A new study published in the Journal of Cachexia, Sarcopenia and Muscle, offers a promising solution. A team of researchers led by Associate Professor Tomohito Gohda from the Department of Nephrology, Juntendo University Faculty of Medicine, Japan, found that two simple blood markers—estimated glomerular filtration rate difference (eGFRdiff) and growth differentiation factor-15 (GDF-15) levels—can independently predict kidney disease progression and mortality in people with diabetes.

“Currently, eGFR and urinary albumin, which are commonly used in routine clinical practice, are not sufficient to accurately predict kidney outcomes in individuals with diabetes,” says Dr. Gohda. “The development of novel biomarkers that complement these existing markers may allow for the earlier and more convenient identification of patients at high risk for kidney disease progression and mortality.”

The research team analyzed data from 638 Japanese adults living with diabetes mellitus.
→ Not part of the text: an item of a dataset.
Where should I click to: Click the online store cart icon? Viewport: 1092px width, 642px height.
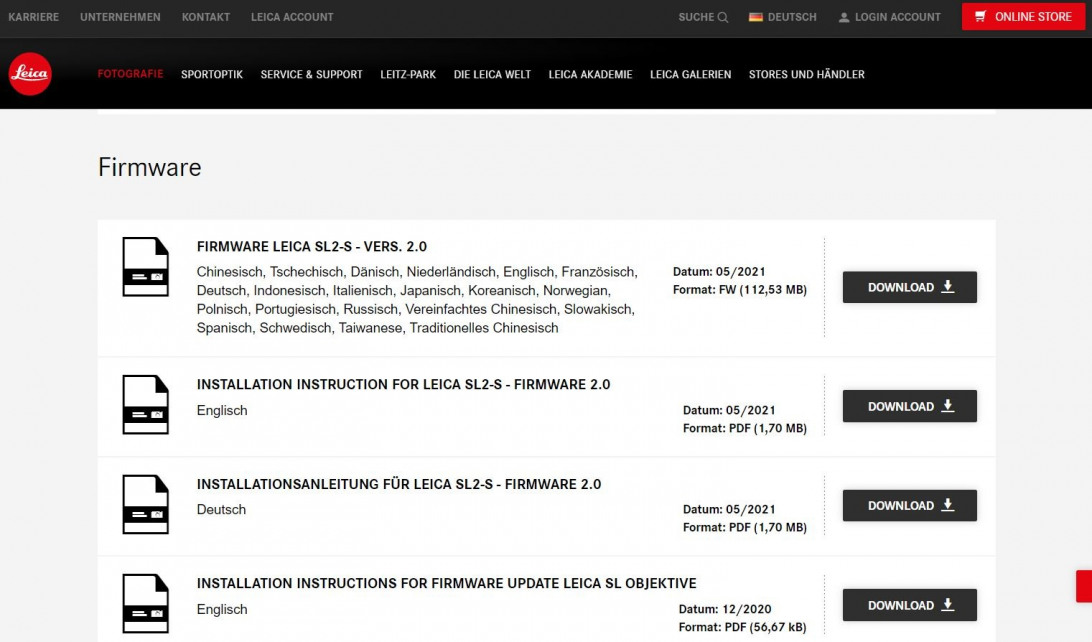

Participants were observed for a period of more than 5 years, during which 11.8% experienced significant kidney function decline and 6.9% died from various causes.

Blood samples were used to calculate eGFRdiff, a measure that reflects differences between cystatin C- and creatinine-based kidney function estimates, and to determine serum levels of GDF-15, a protein increasingly recognized as a marker of inflammation and frailty.

The analysis revealed a powerful link: patients with lower eGFRdiff values faced a dramatically higher risk of chronic kidney disease (CKD) progression, while those with elevated GDF-15 levels were at higher risk of increased mortality. Specifically, every 10-unit increase in eGFRdiff reduced the risk of CKD progression by 33%, while higher GDF-15 levels were strongly linked to an increased risk of death by 235%.

“eGFRdiff may contribute to early risk stratification in diabetic kidney disease and assist in developing personalized treatment strategies, potentially leading to improved quality of life for individuals with diabetes and reduced health care costs,” explains Dr. Gohda.

Importantly, this research demonstrated that these two markers provide complementary insights. eGFRdiff, which can reflect muscle mass loss and metabolic changes, was more strongly associated with kidney disease progression. On the other hand, GDF-15, a stress-responsive cytokine linked to inflammation, better predicted mortality risk. This distinction suggests that using the two markers together could enhance precision in identifying which patients are most vulnerable to serious complications.

Globally, diabetes is a leading cause of CKD, which can progress to end-stage kidney disease requiring dialysis—a treatment with profound impacts on patients’ lives and high costs for health care systems. Early detection of kidney risk using eGFRdiff and GDF-15 could enable clinicians to tailor interventions sooner, slowing or even preventing disease progression and potentially saving lives.

“Our results suggest that frailty and sarcopenia, driven by inflammation and metabolic abnormalities, may contribute to CKD progression and mortality in individuals with diabetes mellitus,” concludes Dr. Gohda. “eGFRdiff assessment may enhance the identification of high-risk individuals.”

By identifying these simple yet powerful markers, this study offers hope for improved personalized and proactive care in diabetes—a critical advancement as diabetes rates and their complications continue to increase worldwide.